(Collected data entries)
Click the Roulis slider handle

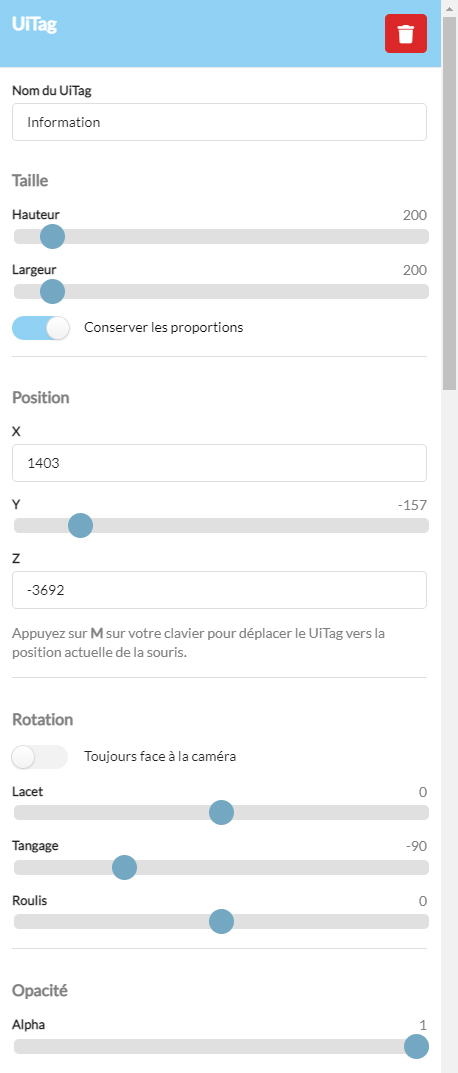coord(221,922)
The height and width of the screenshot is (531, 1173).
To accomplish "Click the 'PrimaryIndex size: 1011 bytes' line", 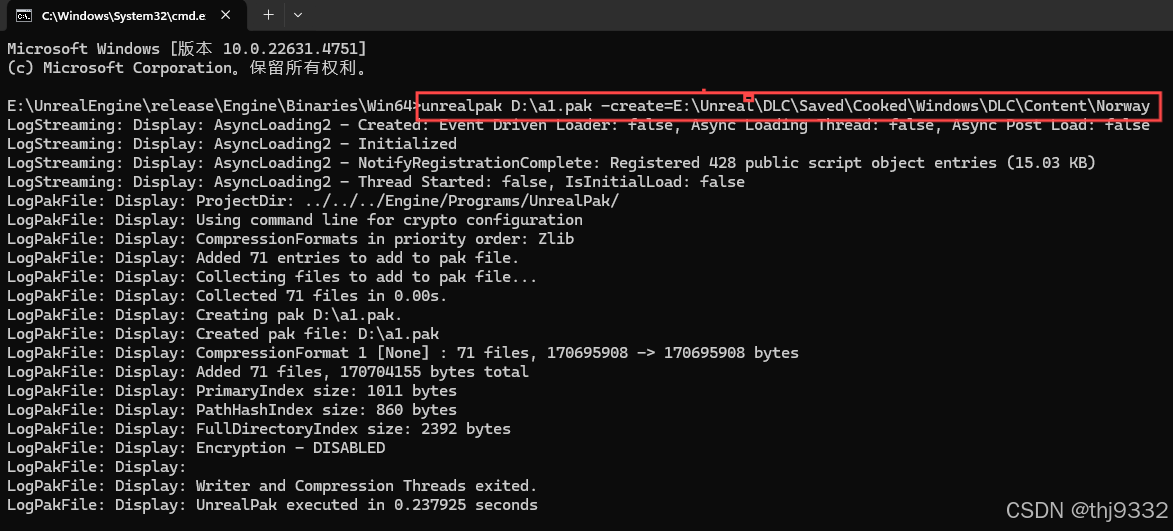I will (231, 391).
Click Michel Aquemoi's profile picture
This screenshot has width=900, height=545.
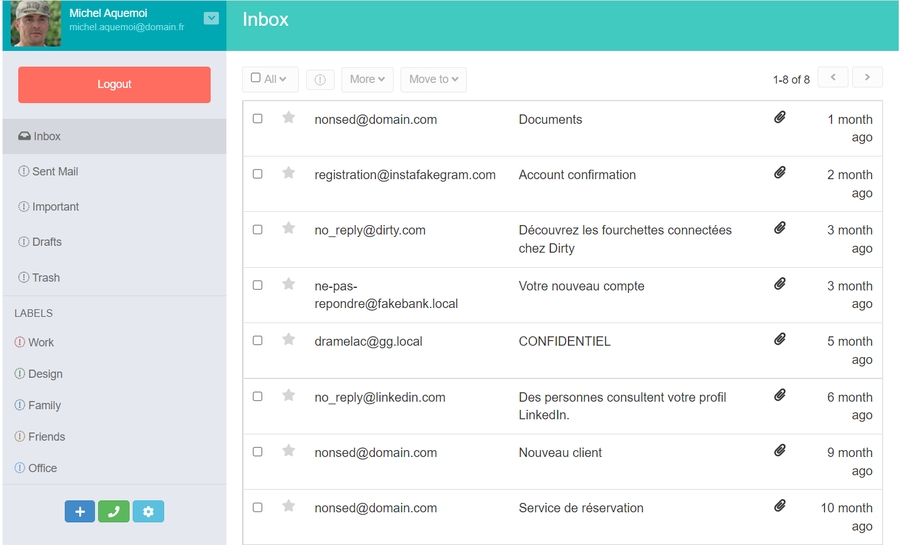[x=36, y=24]
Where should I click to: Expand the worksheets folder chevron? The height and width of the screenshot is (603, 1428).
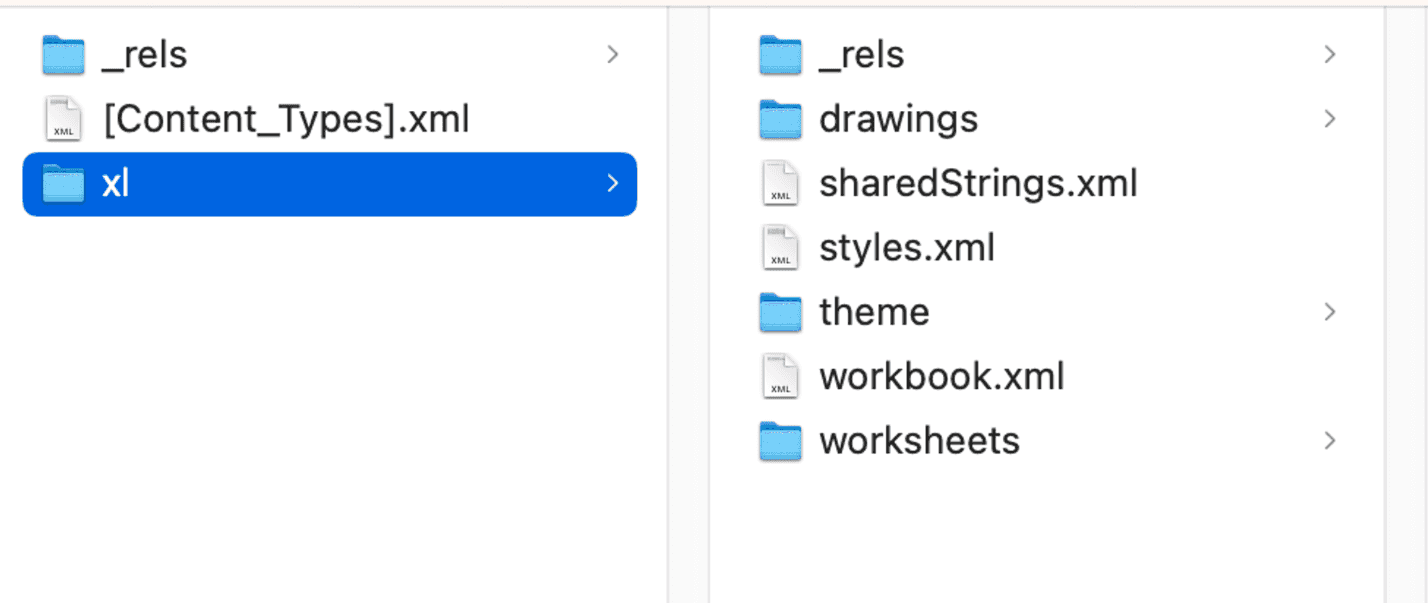[1329, 441]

# Exercise prompt:
Go to the line with "This screenshot has width=900, height=545." in the entries above. Reproduce that line and each one after it to the end, exactly and without the pictures.

# Written reply:
This screenshot has width=900, height=545.
[x=36, y=24]
Where should I click to: Expand the worksheets folder chevron? The height and width of the screenshot is (603, 1428).
[1329, 441]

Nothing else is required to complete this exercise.